Recently we are busy working on deploying XLA into our production environment. Also we have made several technical investigation about other deep learning compiler optimization tech stacks(such as NNVM/TVM and TensorRT/, yep in my understanding TensorRT could be regarded as a somewhat compiler with limited pattern-matching capabilities). 

Going deeper and deeper with those different tech stacks, technically I am wondering about a question---"which scenarios are best suitable for XLA alike solution?" since I think there isn't any silver bullet. In the following I would elaborate my thinkings in details.

1.XLA behaves most like a classical compiler, it have its own IR, its IR-level optimization passes and LLVM-based target codegen backend, etc. 
Actually for mature target platforms, quite a lot of functionalities(mostly about the LLVM-backend) provided by XLA has significant overlap with corresponding platform's own compiler, such as Intel's gcc/icc and NVIDIA's nvcc. And I am not sure whether this is best for all platforms, especially for those mature platforms, such as NVIDIA and Intel. 

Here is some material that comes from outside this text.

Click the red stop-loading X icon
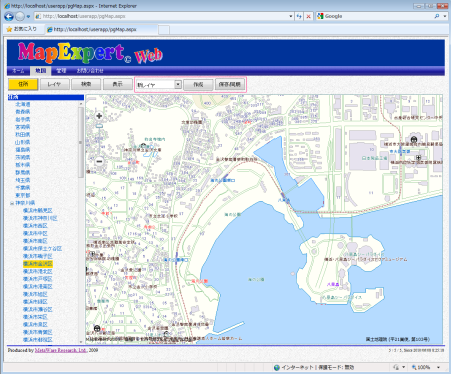[x=309, y=16]
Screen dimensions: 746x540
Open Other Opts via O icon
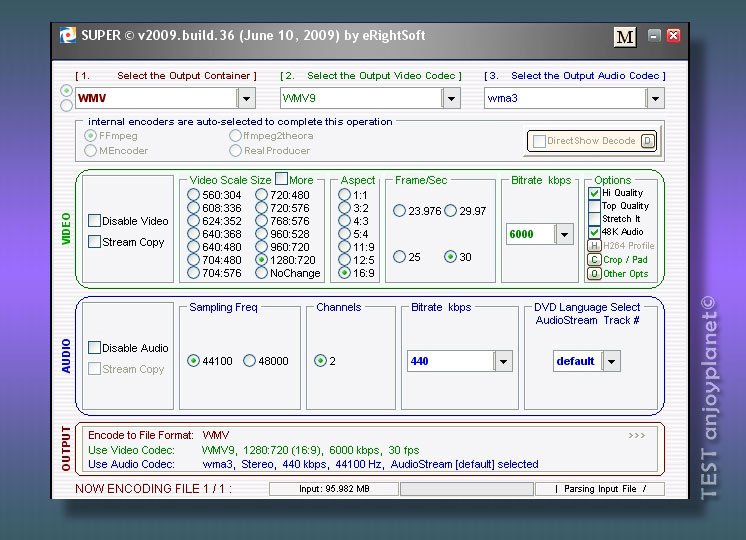[594, 273]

I think XLA is actually a hybrid of this and all the other approaches here. E.g. on GPU we use CuDNN for convolutions (reusing existing infrastructure) and on TPU our convolution and matrix multiplication and other ops are implemented by hand, just in a way with extension points that allows substantial fusion even into a hand-written kernel. E.g. if you express a convolution as a decomposed set of mathematical operations, you'll lose a lot of efficiency because, while it will work, you'll lose out on the power of our hand-coded implementations. I think as long as XLA's IR fits what you're trying to do, there shouldn't be any reason to avoid using it, since XLA is able to embody all of these approaches and we do do that - though maybe I'm biased by working on XLA. :)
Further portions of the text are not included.